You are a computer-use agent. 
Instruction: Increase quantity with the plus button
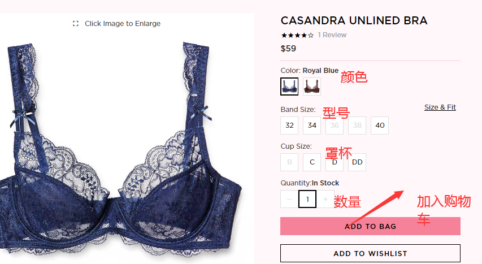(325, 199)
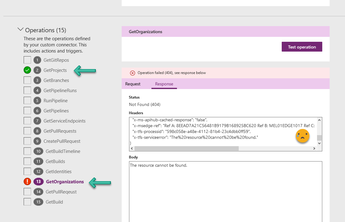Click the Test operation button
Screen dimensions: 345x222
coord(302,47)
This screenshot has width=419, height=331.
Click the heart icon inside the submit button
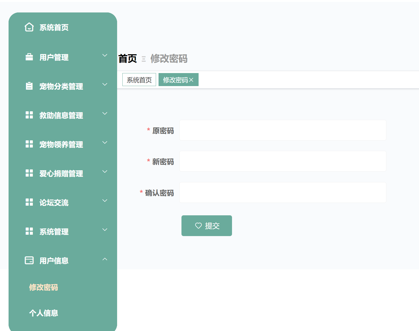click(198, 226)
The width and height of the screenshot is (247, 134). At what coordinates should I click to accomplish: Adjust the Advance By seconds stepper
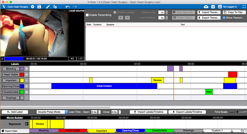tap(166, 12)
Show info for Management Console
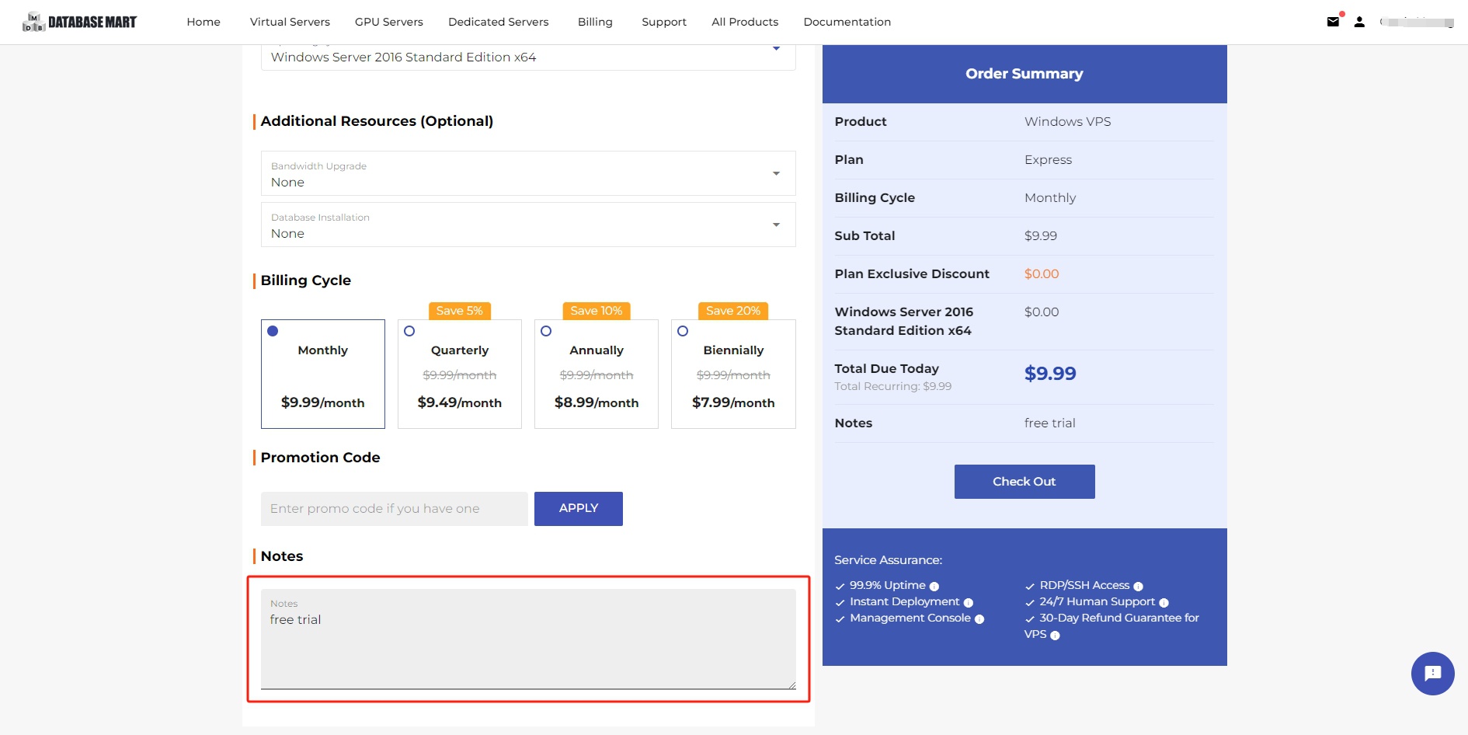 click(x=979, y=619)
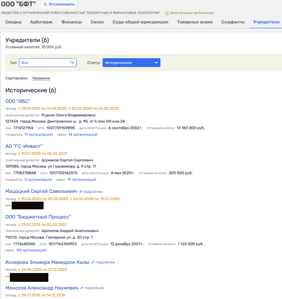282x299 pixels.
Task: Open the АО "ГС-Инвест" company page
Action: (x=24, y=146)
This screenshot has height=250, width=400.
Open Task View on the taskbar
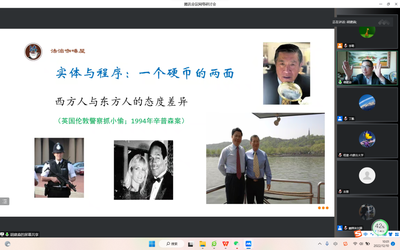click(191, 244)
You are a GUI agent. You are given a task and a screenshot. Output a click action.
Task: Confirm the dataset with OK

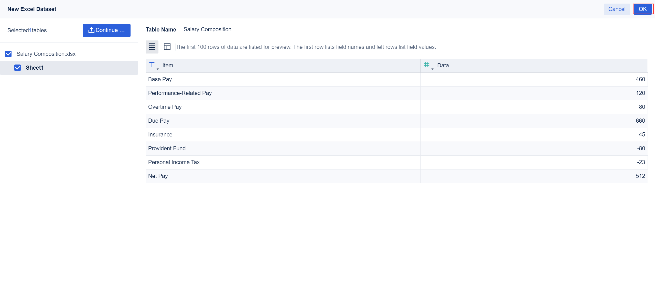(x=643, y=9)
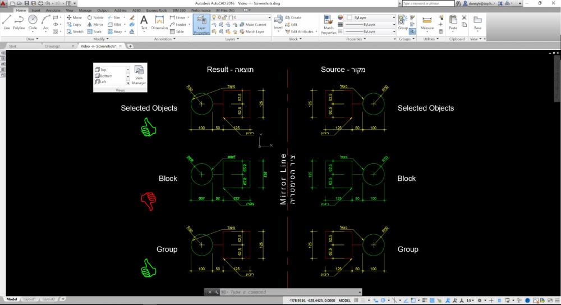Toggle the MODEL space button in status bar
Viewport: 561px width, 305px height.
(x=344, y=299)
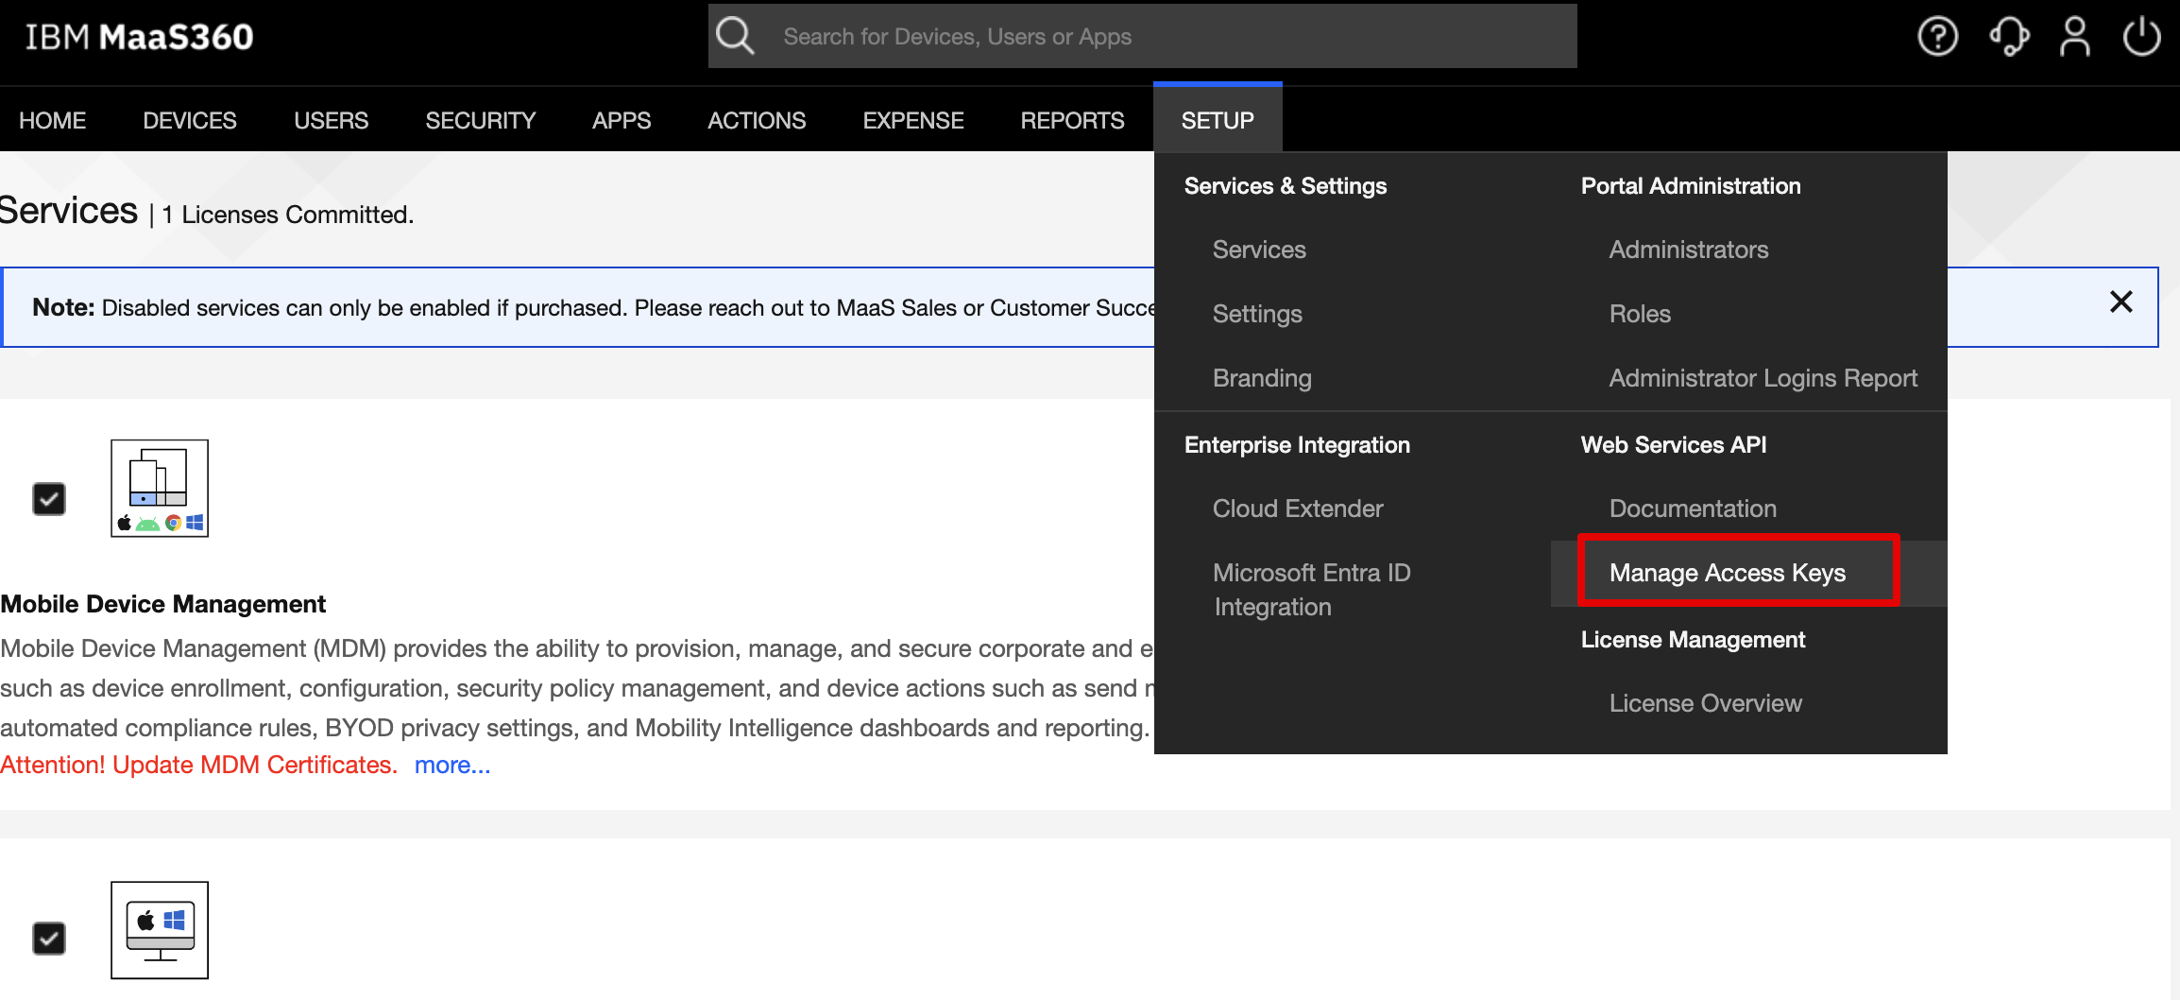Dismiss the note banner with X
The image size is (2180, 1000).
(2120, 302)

Written request => Write out all of the data above word for word, leaving out the pictures.

Solution =>
You are a computer-use agent. 
Instruction: Increase quantity with the plus button
(325, 199)
Click the Test operation button
Screen dimensions: 345x222
coord(302,47)
This screenshot has width=419, height=331.
Click the heart icon inside the submit button
click(198, 226)
The width and height of the screenshot is (247, 134). At what coordinates should I click to accomplish: Adjust the Advance By seconds stepper
tap(166, 12)
Show info for Management Console
 click(x=979, y=619)
282x299 pixels.
Task: Open the АО "ГС-Инвест" company page
Action: (x=24, y=146)
This screenshot has height=250, width=400.
Open Task View on the taskbar
click(191, 244)
You are a GUI agent. You are given a task and a screenshot. Output a click action.
Task: Confirm the dataset with OK

(x=643, y=9)
Toggle the MODEL space button in status bar
Viewport: 561px width, 305px height.
(x=344, y=299)
Dismiss the note banner with X
The image size is (2180, 1000).
(2120, 302)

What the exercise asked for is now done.